OTTAWA — Mark Carney is now grappling with a significant challenge that has long troubled his predecessor, Justin Trudeau. The question of whether to permit Chinese electric vehicles (EVs) into the Canadian market has been a contentious issue for years. This dilemma forces Carney to navigate between two powerful political factions, each with compelling arguments.

On one side are advocates for allowing Chinese EVs, including consumers, environmentalists, farmers, and exporters to China. These groups argue that permitting these vehicles would benefit the environment and strengthen Canada’s trade relations with China. On the other side are those who support imposing tariffs to keep Chinese EVs out, including major auto manufacturers, Canadian autoworkers, and voters in Southern Ontario. This group emphasizes the importance of maintaining a strong relationship with the United States.

After much deliberation, Trudeau's government decided over a year ago to keep Chinese EVs out of Canada. Following the lead of then-U.S. President Joe Biden, Ottawa imposed a 100% tariff on Chinese EVs and a 25% tariff on Chinese steel and aluminum. In response, China retaliated with tariffs on key Canadian exports, including canola oil, seafood, and pork.

Trade officials suggest that the decision to impose tariffs was straightforward. Canada could not afford to act against the U.S. or jeopardize its lucrative auto industry. Security concerns regarding China also played a significant role in the decision-making process. Tyler Meredith, a senior policy advisor in the Trudeau government, noted, "A year ago, I think it was an easy decision."

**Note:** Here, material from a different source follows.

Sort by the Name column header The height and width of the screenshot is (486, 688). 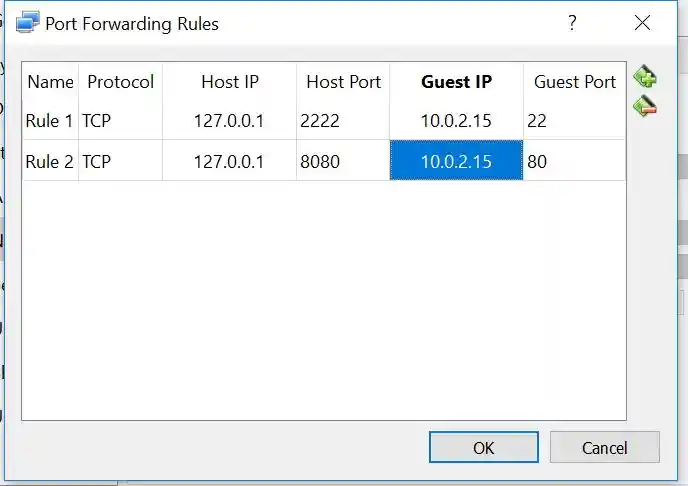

Now, with Carney at the helm, the issue of Chinese EVs remains unresolved. The political landscape has shifted, particularly with Donald Trump back in power in the U.S., complicating matters further. Tim Sargent, head of domestic policy at a think tank, stated that Canada may struggle to regain access to the Chinese market without allowing some Chinese EVs into Canada. However, doing so could upset the U.S. and threaten ongoing trade discussions, which are crucial for Canada.

Trump's return has hindered Canada’s ability to strengthen trade relationships with both the U.S. and China, the two largest markets for Canadian exports. In 2024, approximately 75.9% of Canadian merchandise exports were directed to the U.S., while only about 4.1% went to China. The U.S. president's trade policies have also forced a reevaluation of the Canadian auto industry, which is facing challenges due to tariffs on vehicles and essential materials like steel and aluminum.

The impact of these tariffs is already evident. Major manufacturers, including General Motors and Stellantis, have announced plans to shift some production from Canada to the U.S. This shift has raised concerns about the future of the Canadian auto industry.

In the fall of 2023, Canadian federal and provincial governments initiated a series of subsidy agreements aimed at boosting investments in the EV and battery sectors. Trudeau expressed optimism, stating, "Canada has positioned itself to be a leader in the EV industry," highlighting the potential for job creation in the sector. However, the anticipated growth has faced setbacks as consumer demand for EVs has stalled.

Analysts are now questioning the viability of the EV market. Factors such as weakened emissions standards for gas-powered vehicles, reduced subsidies for EVs, and consumer concerns about range and charging infrastructure have contributed to a decline in sales. In 2024, zero-emission vehicles accounted for about 15% of new car sales in Canada, but this figure dropped to 8.6% in the second quarter of the year.

As a result, many companies have begun to reassess their production plans. Notable manufacturers like Northvolt Batteries, Volkswagen, and Stellantis are among those reconsidering their investments in Canada. This trend is not isolated to Canada; similar challenges are being faced in the U.S. auto industry.

The repercussions of these stalled investments extend beyond the auto sector, affecting jobs, local businesses, and tax revenues. A year after the sector's downturn, it remains uncertain how many delayed production plans will be revived.

Despite the challenges, Brian Kingston, CEO of the Canadian Vehicle Manufacturers’ Association, remains hopeful, stating, "The future is still electric. What’s changed is the pace."

In the midst of these challenges, Carney's situation is becoming increasingly urgent. The pressure to negotiate a deal with China is intensifying, especially as the U.S. market remains partially closed. Carney recently met with Chinese President Xi Jinping at the Asia-Pacific Economic Cooperation summit, marking the first meeting between leaders of the two countries in eight years. While no concrete agreements were reached, both leaders expressed a desire to improve relations.

However, underlying tensions persist. Meredith noted, "There’s a level of distrust on both sides." The Canadian auto industry remains cautious, with Kingston emphasizing the risks of relying on Chinese subsidies that could undermine domestic production. A recent report highlighted that China's substantial subsidies have created an uneven playing field, while also suggesting that Canada’s tariffs have limited opportunities to learn from China's advanced battery technology.

As Carney navigates these complex issues, the future of Canadian EV policy and its relationship with both superpowers remains uncertain.